[TEXT SHOWN Boundary: Start]
FM11 — Observability Blindness When Circuit Opens Silently: A circuit breaker that opens but does not alert is worse than no circuit breaker — it hides the failure while making the system’s behaviour invisible. From the user’s perspective, a feature stops working. From the engineer’s perspective, there are no errors in the upstream service (it is returning fast errors, not slow errors) and no alerts. The root cause — a failing downstream dependency — is invisible unless the circuit breaker state is exported as a metric and monitored. Every circuit breaker state transition (OPEN, HALF-OPEN, CLOSED) must be emitted as a metric and trigger an alert on OPEN. The circuit breaker state itself — the name of the dependency and the current state of its breaker — must be visible in the service’s health dashboard. A circuit breaker that opens without notification is an observability failure.


Real Systems

Netflix Hystrix was the circuit breaker library that popularised the pattern in microservices architectures. Developed at Netflix in 2012, Hystrix wrapped every remote call in a circuit breaker with configurable failure thresholds, fallback functions, and a real-time dashboard (the Hystrix Dashboard) that showed circuit state across all services. Hystrix is now in maintenance mode — Netflix migrated to resilience4j — but its design influenced every subsequent circuit breaker implementation.
[TEXT SHOWN Boundary: End]
— TO DO —
Return word for word the span of the circuit breaker text above that begins at "FM11 — Observability" and stops after "an observability failure.".
[DATA FOR ANALYSIS Boundary: Start]
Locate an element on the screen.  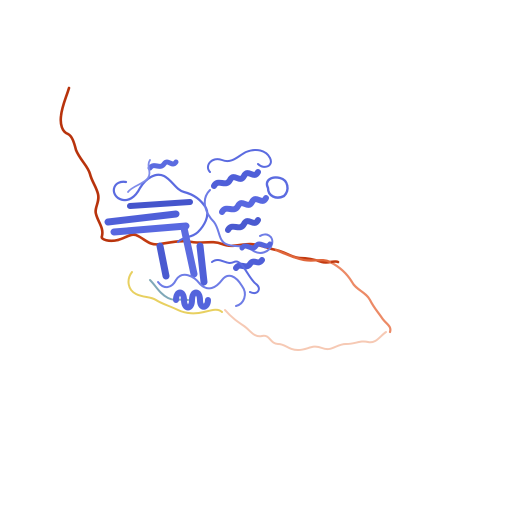
core-right-domain is located at coordinates (246, 202).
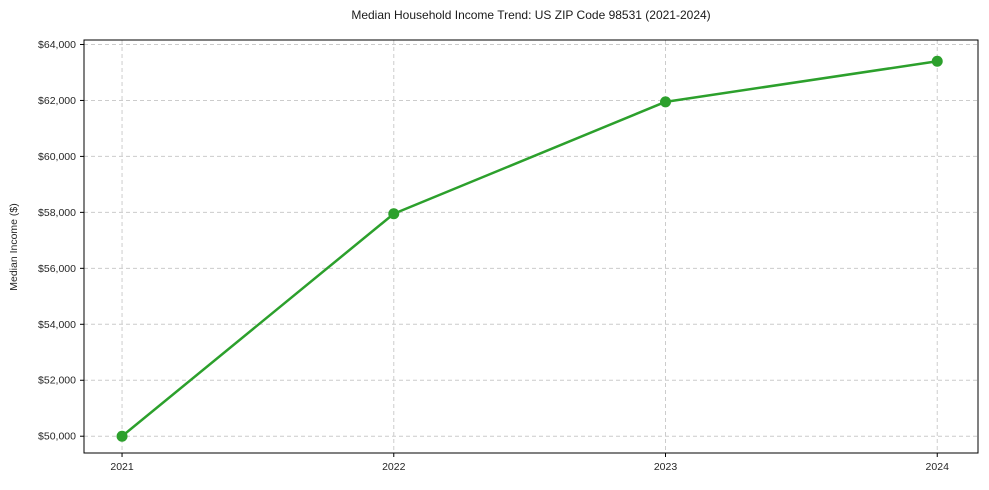 This screenshot has height=490, width=989. What do you see at coordinates (394, 467) in the screenshot?
I see `x-tick-label: 2022` at bounding box center [394, 467].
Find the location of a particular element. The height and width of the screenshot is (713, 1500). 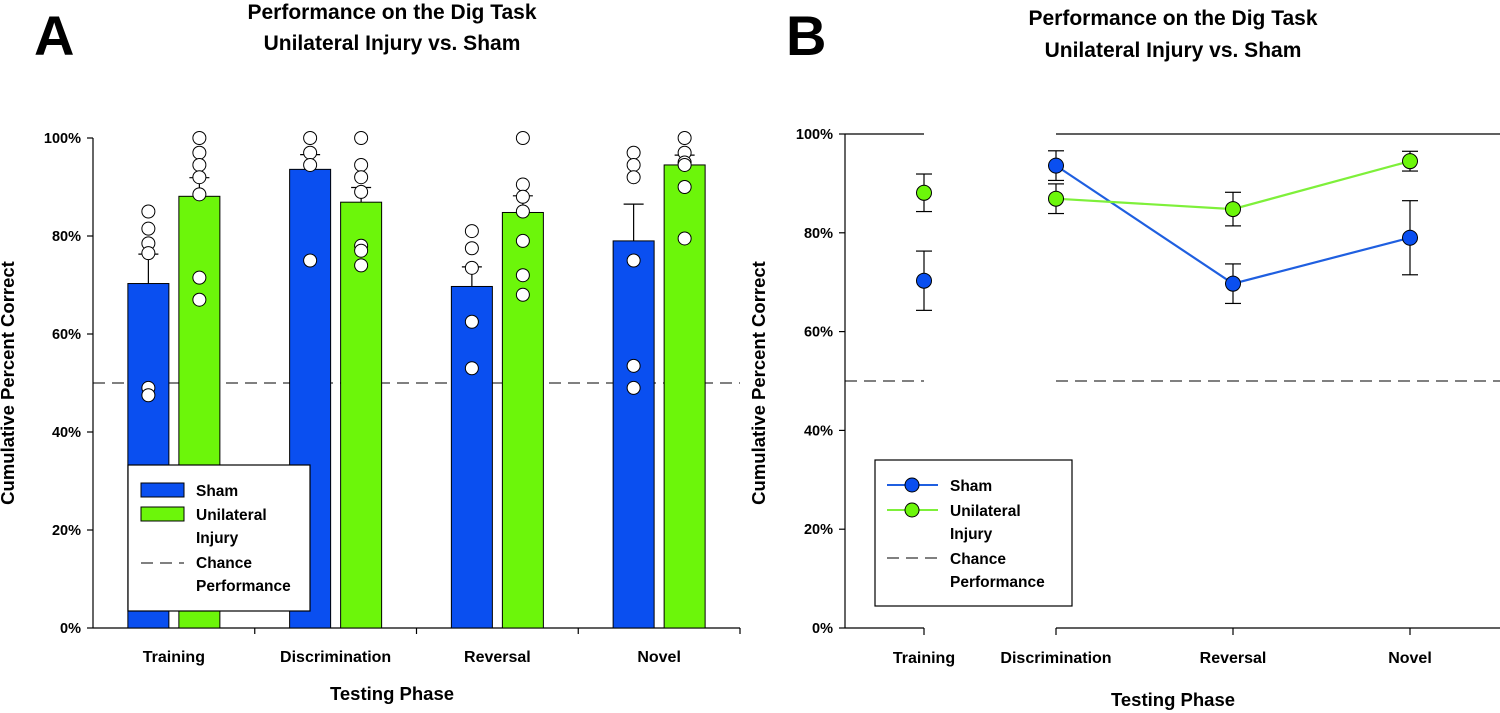

panel-b-x-axis-label: Testing Phase is located at coordinates (1173, 700).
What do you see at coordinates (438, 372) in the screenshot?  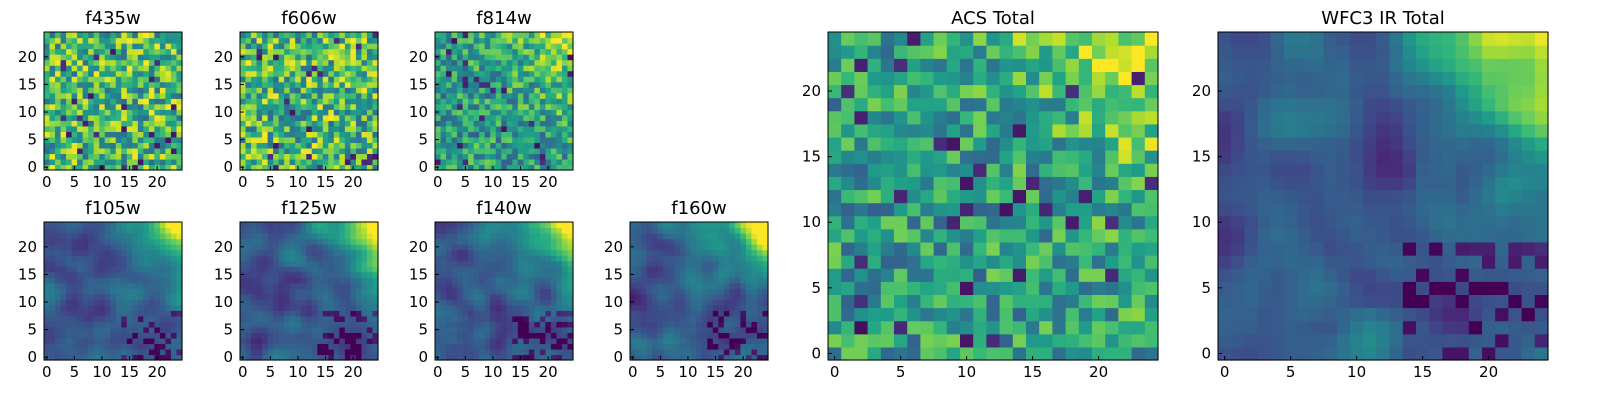 I see `x-tick-label: 0` at bounding box center [438, 372].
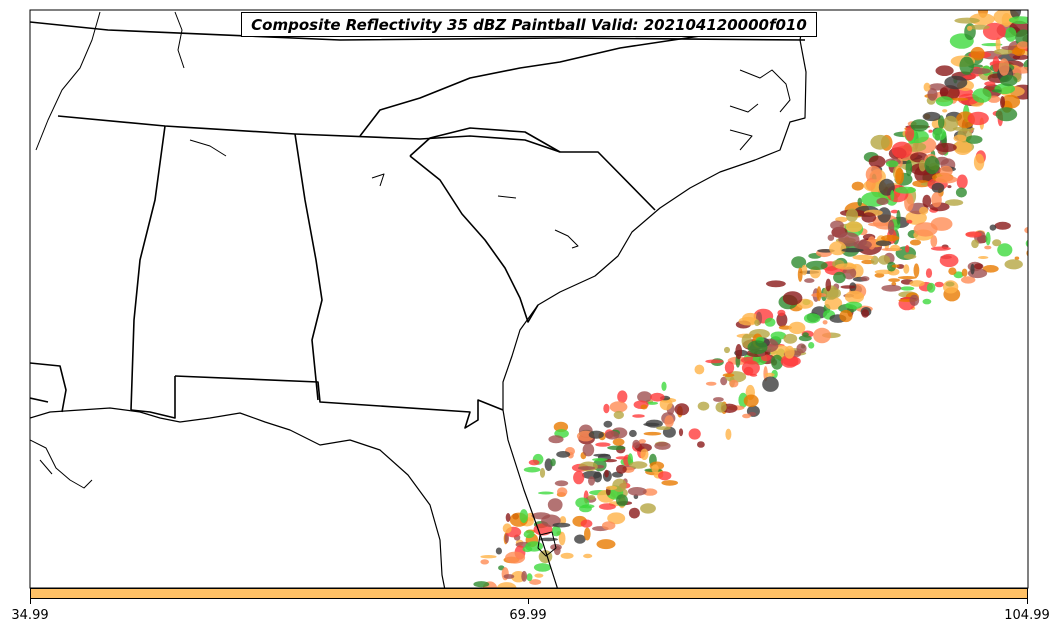  Describe the element at coordinates (148, 268) in the screenshot. I see `ms-al-boundary` at that location.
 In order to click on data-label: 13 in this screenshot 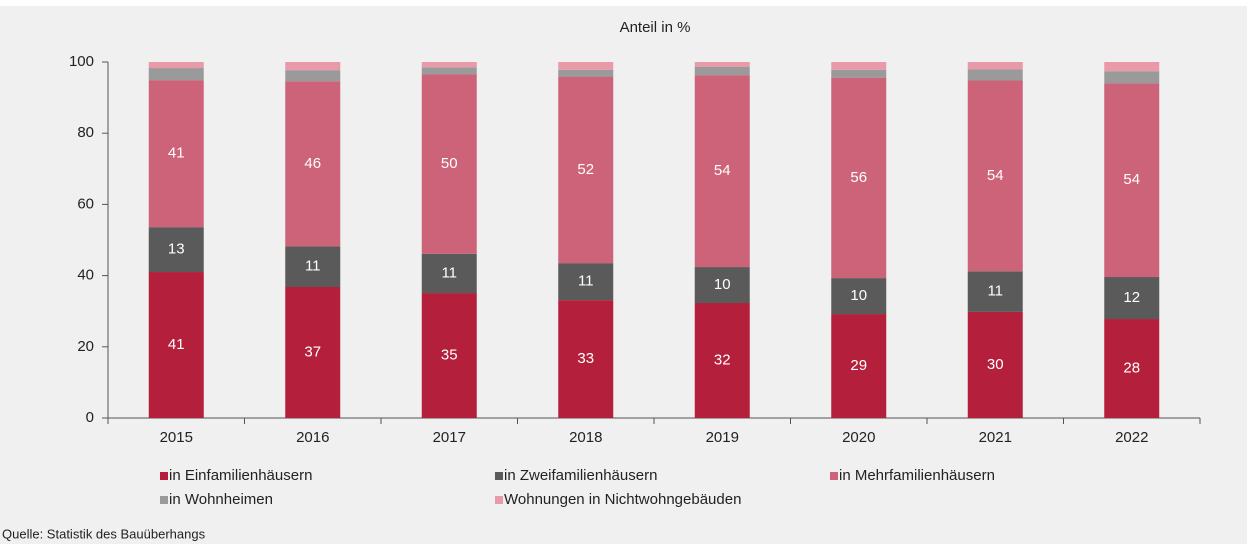, I will do `click(176, 250)`.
[DATA FOR ANALYSIS Boundary: End]
— ANSWER SPACE —
FM11 — Observability Blindness When Circuit Opens Silently: A circuit breaker that opens but does not alert is worse than no circuit breaker — it hides the failure while making the system’s behaviour invisible. From the user’s perspective, a feature stops working. From the engineer’s perspective, there are no errors in the upstream service (it is returning fast errors, not slow errors) and no alerts. The root cause — a failing downstream dependency — is invisible unless the circuit breaker state is exported as a metric and monitored. Every circuit breaker state transition (OPEN, HALF-OPEN, CLOSED) must be emitted as a metric and trigger an alert on OPEN. The circuit breaker state itself — the name of the dependency and the current state of its breaker — must be visible in the service’s health dashboard. A circuit breaker that opens without notification is an observability failure.